Stated problem> Copy the following entries word for word, with every line kept as it appears.

Task data>
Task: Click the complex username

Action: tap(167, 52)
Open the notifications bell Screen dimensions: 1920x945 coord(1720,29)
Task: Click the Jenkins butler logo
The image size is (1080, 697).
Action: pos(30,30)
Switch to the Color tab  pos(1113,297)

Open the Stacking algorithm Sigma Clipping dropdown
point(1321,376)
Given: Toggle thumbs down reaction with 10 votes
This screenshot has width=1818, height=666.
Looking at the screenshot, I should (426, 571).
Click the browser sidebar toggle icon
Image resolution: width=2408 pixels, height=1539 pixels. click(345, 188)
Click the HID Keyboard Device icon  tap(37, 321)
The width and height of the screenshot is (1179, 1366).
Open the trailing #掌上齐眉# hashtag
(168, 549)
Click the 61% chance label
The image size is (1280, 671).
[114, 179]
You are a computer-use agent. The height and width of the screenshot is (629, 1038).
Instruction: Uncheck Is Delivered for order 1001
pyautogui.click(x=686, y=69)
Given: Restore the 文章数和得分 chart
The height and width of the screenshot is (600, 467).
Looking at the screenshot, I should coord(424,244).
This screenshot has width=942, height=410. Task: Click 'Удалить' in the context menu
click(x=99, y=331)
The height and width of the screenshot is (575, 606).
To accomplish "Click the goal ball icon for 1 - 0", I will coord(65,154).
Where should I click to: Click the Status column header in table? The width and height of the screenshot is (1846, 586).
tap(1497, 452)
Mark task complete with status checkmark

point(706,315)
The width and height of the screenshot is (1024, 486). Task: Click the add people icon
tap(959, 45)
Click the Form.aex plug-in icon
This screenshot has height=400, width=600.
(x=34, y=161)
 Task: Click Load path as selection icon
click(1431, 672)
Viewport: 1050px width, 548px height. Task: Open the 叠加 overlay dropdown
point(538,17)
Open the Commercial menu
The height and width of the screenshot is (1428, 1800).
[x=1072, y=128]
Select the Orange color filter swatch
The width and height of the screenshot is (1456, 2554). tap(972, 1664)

The completed task>
Task: Click the complex username

Action: tap(167, 52)
Open the notifications bell Screen dimensions: 1920x945 coord(1720,29)
Task: Click the Jenkins butler logo
The image size is (1080, 697).
Action: pos(30,30)
Switch to the Color tab  pos(1113,297)

Open the Stacking algorithm Sigma Clipping dropdown
point(1321,376)
Given: Toggle thumbs down reaction with 10 votes
This screenshot has width=1818, height=666.
Looking at the screenshot, I should (426, 571).
Click the browser sidebar toggle icon
Image resolution: width=2408 pixels, height=1539 pixels. click(345, 188)
Click the HID Keyboard Device icon  tap(37, 321)
The width and height of the screenshot is (1179, 1366).
Open the trailing #掌上齐眉# hashtag
(168, 549)
Click the 61% chance label
The image size is (1280, 671).
[114, 179]
You are a computer-use agent. The height and width of the screenshot is (629, 1038).
Instruction: Uncheck Is Delivered for order 1001
pyautogui.click(x=686, y=69)
Given: Restore the 文章数和得分 chart
The height and width of the screenshot is (600, 467).
Looking at the screenshot, I should coord(424,244).
This screenshot has width=942, height=410. Task: Click 'Удалить' in the context menu
click(x=99, y=331)
The height and width of the screenshot is (575, 606).
To accomplish "Click the goal ball icon for 1 - 0", I will coord(65,154).
Where should I click to: Click the Status column header in table? The width and height of the screenshot is (1846, 586).
tap(1497, 452)
Mark task complete with status checkmark

point(706,315)
The width and height of the screenshot is (1024, 486). Task: Click the add people icon
tap(959, 45)
Click the Form.aex plug-in icon
This screenshot has height=400, width=600.
(x=34, y=161)
 Task: Click Load path as selection icon
click(1431, 672)
Viewport: 1050px width, 548px height. Task: Open the 叠加 overlay dropdown
point(538,17)
Open the Commercial menu
The height and width of the screenshot is (1428, 1800).
[x=1072, y=128]
Select the Orange color filter swatch
The width and height of the screenshot is (1456, 2554). tap(972, 1664)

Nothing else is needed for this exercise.